In the records below, tally every line containing "Choose". Report only the total.

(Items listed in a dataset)
== Segment start ==
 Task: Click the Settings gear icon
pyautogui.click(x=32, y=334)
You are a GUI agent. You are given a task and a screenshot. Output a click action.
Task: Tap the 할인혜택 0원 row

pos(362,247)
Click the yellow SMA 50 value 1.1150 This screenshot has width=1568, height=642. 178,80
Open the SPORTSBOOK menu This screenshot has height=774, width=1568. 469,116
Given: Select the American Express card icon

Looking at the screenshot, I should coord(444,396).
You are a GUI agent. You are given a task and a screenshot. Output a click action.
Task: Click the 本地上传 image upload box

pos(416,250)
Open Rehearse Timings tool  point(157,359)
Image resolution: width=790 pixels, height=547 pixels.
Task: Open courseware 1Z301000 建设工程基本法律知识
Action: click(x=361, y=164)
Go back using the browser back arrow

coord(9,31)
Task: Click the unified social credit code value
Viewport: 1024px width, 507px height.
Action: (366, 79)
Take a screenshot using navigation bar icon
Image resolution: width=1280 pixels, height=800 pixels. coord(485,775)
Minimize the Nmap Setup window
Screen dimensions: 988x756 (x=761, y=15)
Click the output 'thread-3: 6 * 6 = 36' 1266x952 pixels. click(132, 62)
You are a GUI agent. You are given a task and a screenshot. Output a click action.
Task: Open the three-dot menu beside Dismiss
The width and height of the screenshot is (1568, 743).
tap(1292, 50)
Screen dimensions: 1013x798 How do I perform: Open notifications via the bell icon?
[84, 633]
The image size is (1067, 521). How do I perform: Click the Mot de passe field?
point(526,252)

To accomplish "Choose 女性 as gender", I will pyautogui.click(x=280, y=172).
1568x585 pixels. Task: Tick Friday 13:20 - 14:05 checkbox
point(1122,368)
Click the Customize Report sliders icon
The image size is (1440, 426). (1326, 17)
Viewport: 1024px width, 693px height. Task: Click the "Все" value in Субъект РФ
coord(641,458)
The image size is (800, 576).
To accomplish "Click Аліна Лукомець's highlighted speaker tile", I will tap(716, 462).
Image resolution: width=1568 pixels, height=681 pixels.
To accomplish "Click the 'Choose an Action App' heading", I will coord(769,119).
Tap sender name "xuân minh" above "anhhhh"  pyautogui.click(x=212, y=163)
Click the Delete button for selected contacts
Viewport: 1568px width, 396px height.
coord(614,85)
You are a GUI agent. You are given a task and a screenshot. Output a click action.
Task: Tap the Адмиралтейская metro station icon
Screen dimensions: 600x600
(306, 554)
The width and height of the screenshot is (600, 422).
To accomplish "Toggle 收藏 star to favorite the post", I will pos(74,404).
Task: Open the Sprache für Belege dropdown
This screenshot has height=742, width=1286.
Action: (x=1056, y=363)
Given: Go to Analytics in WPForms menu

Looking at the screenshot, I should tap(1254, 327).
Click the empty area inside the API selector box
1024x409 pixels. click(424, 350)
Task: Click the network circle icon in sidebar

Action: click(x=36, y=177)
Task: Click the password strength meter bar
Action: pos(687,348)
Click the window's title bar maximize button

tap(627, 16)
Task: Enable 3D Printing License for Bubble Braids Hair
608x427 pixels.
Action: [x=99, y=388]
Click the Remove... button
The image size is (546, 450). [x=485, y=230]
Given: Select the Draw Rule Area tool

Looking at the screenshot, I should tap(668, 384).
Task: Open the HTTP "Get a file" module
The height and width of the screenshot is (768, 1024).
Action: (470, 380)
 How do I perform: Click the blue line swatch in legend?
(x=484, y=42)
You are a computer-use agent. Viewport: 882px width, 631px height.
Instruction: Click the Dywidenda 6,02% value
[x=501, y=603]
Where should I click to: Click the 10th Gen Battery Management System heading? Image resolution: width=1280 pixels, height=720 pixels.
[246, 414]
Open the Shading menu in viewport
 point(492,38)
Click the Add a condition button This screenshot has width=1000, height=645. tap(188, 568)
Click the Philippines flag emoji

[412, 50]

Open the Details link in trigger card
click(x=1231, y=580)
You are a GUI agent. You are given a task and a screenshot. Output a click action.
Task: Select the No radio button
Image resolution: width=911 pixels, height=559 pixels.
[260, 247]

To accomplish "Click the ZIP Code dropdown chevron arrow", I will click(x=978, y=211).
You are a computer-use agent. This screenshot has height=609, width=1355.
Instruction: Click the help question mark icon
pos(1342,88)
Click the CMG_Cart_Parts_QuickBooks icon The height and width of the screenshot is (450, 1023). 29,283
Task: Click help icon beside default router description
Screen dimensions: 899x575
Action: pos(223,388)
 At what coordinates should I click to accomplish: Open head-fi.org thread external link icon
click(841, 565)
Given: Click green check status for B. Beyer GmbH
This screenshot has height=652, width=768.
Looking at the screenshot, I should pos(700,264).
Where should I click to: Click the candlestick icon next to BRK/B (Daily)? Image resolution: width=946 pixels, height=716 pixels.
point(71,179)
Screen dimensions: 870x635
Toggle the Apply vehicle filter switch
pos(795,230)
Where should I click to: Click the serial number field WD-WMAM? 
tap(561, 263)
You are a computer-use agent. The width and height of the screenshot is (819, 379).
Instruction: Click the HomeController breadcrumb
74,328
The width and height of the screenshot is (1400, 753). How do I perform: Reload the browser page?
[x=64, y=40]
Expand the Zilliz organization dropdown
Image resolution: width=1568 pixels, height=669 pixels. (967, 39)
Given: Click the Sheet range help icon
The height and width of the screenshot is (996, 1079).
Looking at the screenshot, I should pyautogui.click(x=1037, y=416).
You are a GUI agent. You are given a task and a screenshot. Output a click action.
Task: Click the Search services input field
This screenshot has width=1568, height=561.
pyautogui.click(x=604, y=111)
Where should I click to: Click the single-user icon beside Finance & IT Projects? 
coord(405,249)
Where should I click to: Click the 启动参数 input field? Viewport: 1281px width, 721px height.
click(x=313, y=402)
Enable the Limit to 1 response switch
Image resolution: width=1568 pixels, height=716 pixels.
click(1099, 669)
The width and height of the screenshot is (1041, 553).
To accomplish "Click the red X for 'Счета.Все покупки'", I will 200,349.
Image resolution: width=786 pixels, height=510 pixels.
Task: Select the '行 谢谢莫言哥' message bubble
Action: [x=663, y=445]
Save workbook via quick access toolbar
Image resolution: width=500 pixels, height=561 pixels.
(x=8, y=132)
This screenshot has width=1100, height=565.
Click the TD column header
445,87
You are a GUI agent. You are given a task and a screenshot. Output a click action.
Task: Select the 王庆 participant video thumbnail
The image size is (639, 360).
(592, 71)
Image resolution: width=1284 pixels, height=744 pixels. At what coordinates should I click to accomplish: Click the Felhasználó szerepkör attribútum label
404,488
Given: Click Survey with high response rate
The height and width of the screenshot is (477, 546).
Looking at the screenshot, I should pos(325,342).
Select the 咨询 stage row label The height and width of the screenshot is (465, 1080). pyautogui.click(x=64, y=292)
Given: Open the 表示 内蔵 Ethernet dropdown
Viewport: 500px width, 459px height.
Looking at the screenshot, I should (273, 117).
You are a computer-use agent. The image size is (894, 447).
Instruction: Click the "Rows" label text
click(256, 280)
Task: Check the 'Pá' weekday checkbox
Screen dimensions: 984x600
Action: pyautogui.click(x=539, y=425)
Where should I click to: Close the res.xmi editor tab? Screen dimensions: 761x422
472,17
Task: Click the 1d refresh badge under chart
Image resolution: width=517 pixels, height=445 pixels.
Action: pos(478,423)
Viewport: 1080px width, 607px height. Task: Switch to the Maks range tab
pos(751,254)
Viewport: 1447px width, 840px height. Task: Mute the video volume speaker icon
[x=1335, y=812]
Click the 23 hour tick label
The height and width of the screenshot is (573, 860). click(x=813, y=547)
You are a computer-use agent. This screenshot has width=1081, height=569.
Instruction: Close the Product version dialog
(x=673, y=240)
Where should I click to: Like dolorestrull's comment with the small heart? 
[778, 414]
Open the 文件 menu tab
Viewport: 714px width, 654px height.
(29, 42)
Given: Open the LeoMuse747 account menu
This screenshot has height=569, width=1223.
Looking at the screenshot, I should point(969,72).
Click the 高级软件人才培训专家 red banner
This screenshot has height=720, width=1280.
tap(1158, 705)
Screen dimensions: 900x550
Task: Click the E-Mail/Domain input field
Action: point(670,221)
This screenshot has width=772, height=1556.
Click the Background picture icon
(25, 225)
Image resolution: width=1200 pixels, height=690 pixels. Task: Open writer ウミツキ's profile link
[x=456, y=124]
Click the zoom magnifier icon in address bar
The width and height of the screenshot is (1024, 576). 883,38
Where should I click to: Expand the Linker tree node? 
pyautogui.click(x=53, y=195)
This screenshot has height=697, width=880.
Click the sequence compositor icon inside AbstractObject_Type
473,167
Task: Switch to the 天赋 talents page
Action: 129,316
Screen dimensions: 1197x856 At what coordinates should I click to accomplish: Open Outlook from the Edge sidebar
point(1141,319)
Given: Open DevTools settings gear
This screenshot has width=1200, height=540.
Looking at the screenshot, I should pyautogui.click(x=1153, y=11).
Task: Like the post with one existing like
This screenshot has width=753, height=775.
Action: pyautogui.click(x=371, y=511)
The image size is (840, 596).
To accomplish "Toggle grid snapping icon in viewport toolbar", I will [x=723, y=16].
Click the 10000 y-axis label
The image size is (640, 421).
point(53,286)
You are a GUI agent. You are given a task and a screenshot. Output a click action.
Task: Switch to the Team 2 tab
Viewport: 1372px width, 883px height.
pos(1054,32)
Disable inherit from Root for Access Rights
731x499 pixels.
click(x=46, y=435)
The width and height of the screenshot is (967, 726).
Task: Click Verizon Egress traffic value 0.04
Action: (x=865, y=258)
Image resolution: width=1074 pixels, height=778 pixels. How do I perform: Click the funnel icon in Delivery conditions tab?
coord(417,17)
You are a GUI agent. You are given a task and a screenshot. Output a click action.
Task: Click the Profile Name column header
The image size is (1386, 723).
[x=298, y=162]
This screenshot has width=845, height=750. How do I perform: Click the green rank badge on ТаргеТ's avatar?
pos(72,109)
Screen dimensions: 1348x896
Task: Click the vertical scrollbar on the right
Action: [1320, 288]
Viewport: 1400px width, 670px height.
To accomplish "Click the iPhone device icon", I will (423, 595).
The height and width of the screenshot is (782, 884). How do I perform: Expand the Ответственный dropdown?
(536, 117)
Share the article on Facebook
== Segment end ==
# Written solution:
2